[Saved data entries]

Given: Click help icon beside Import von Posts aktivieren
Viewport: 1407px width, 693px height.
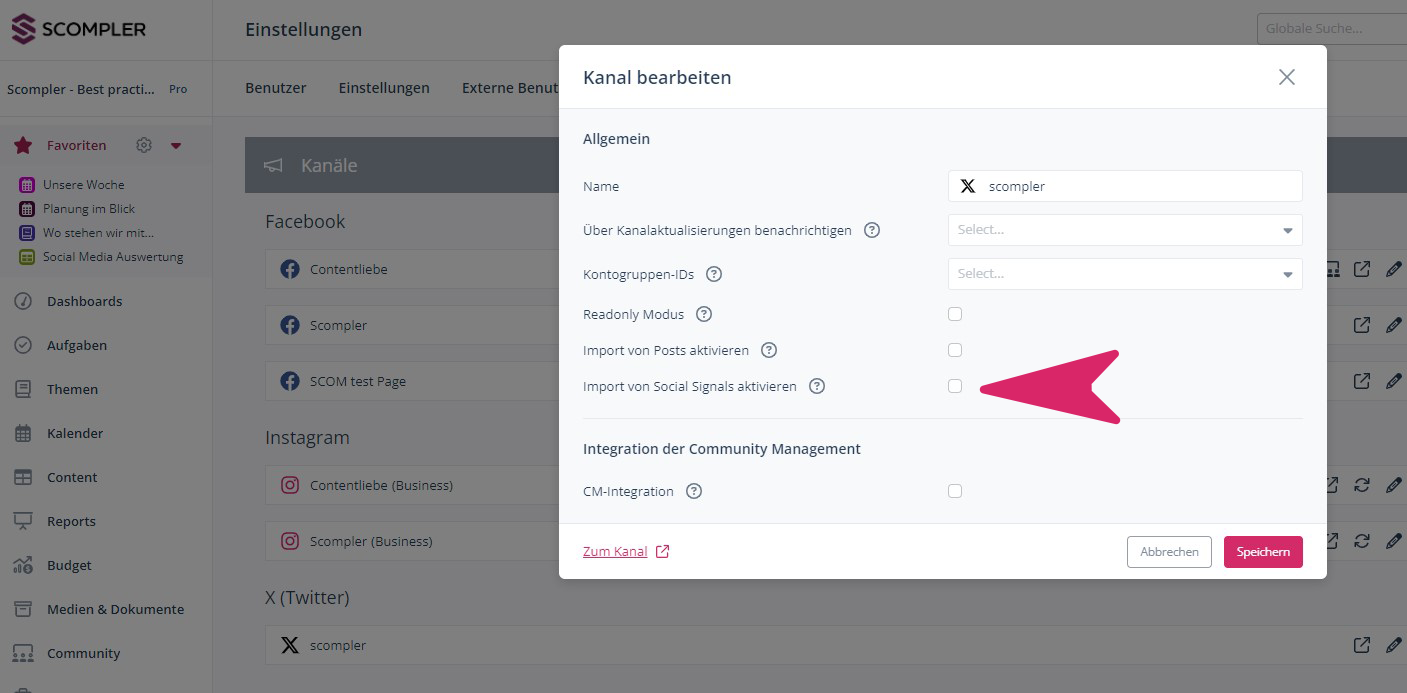Looking at the screenshot, I should click(769, 350).
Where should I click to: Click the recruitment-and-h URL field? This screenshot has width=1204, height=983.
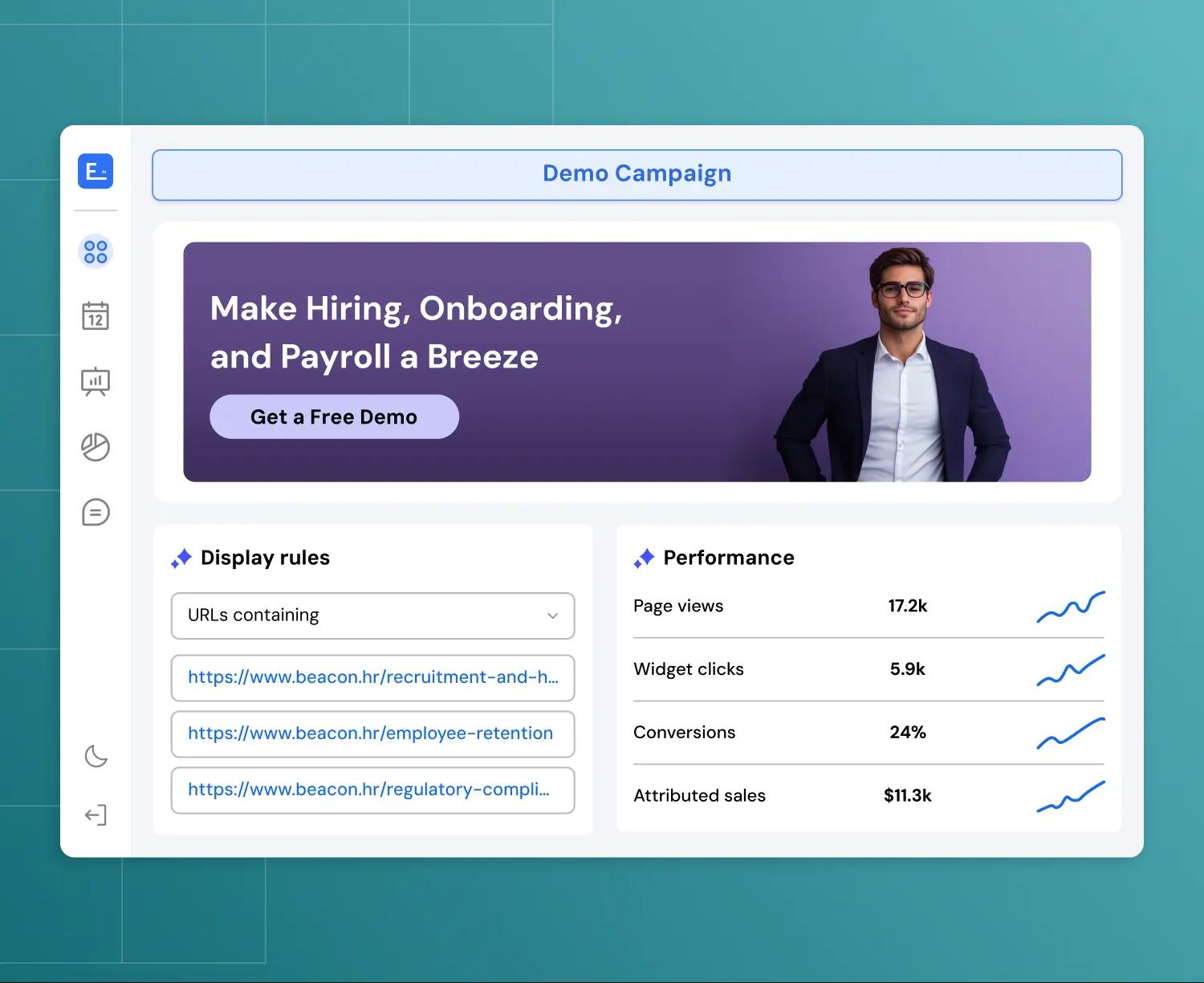372,677
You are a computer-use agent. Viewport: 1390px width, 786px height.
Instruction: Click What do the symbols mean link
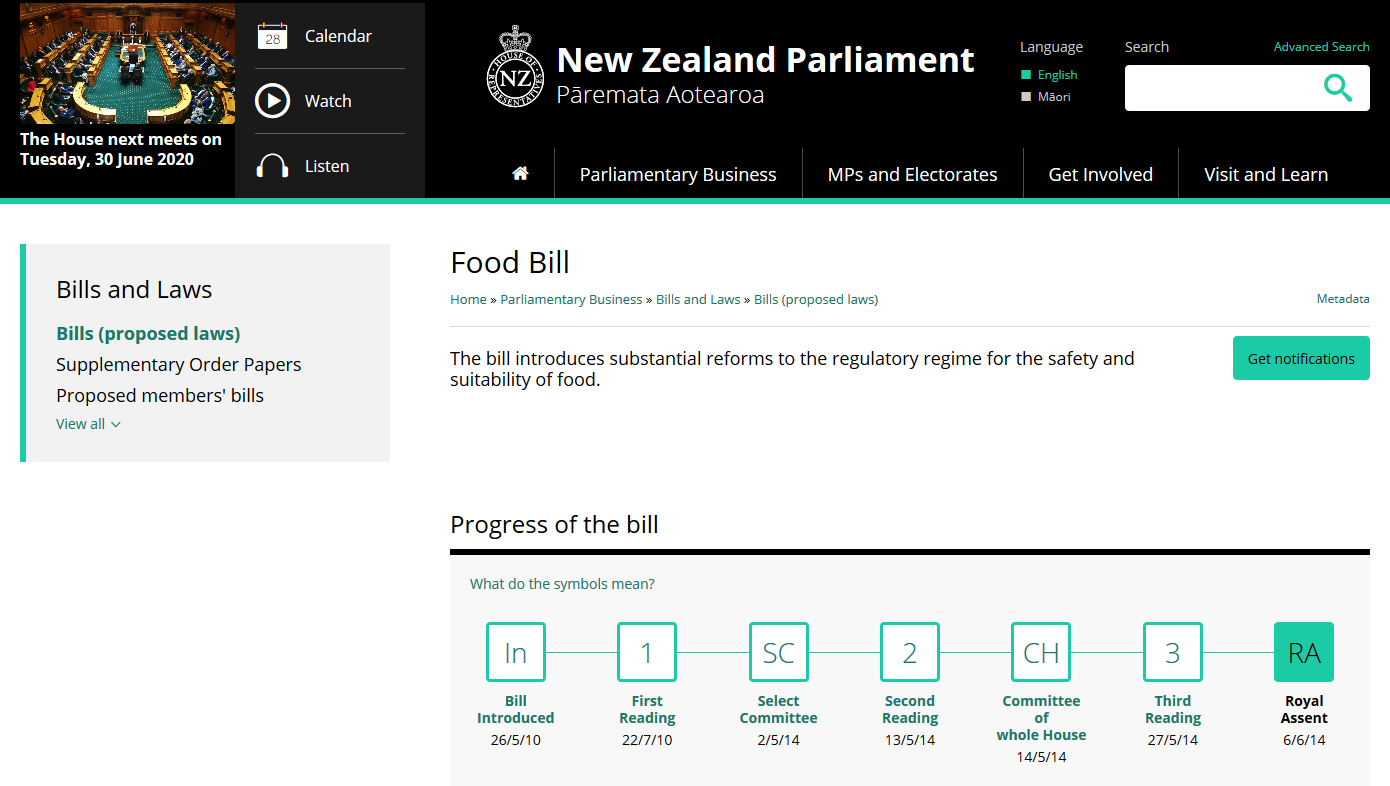pos(562,584)
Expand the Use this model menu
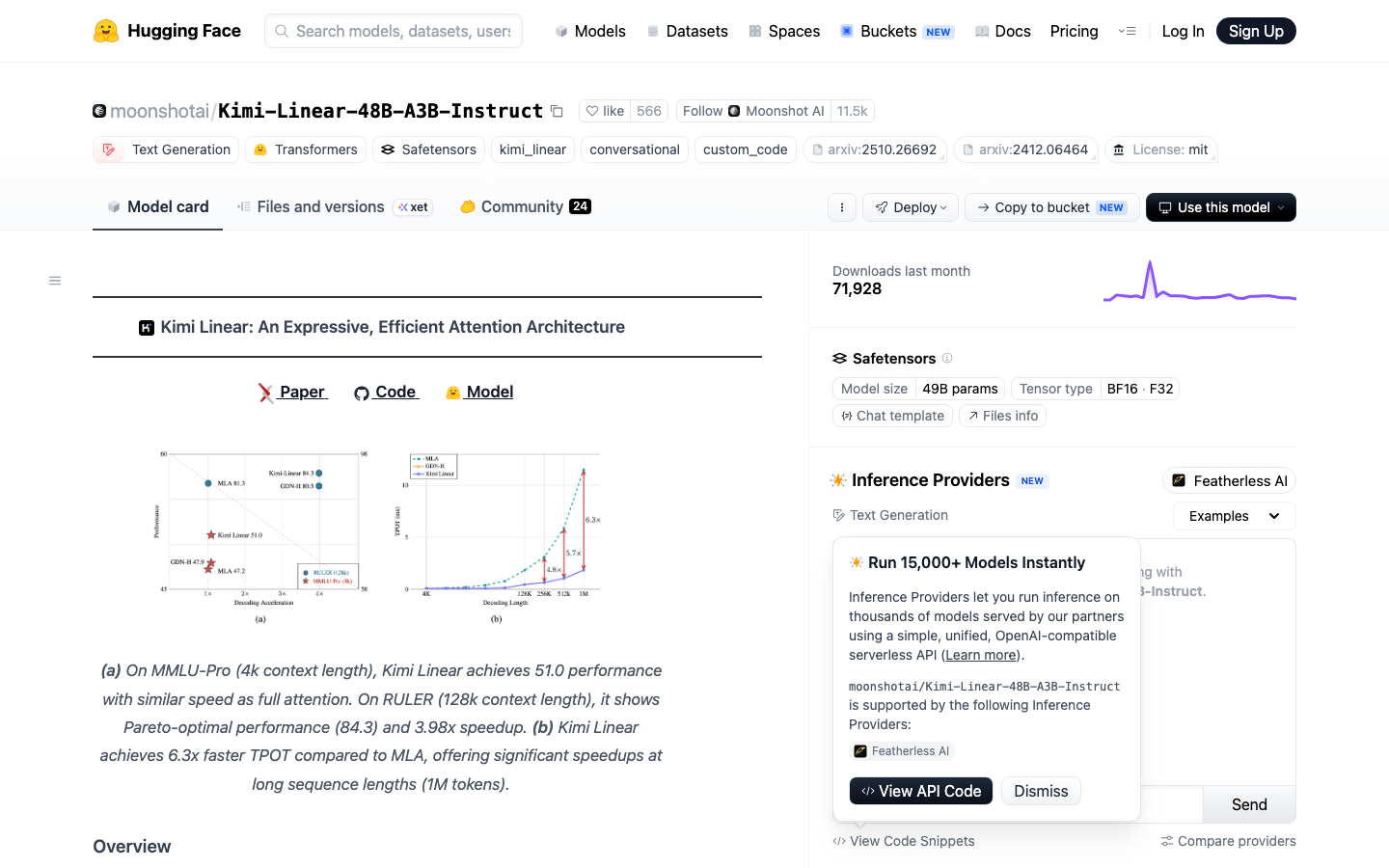1389x868 pixels. click(1221, 207)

EXERCISE REQUIREMENTS:
Pictures stay out of the copy. Reproduce exactly the lines from the one containing "Instruction: Click What" through the last line of the records above, both included.

ANSWER TO THE EXERCISE:
Instruction: Click What do the symbols mean link
pos(562,584)
Expand the Use this model menu
1389x868 pixels. click(1221, 207)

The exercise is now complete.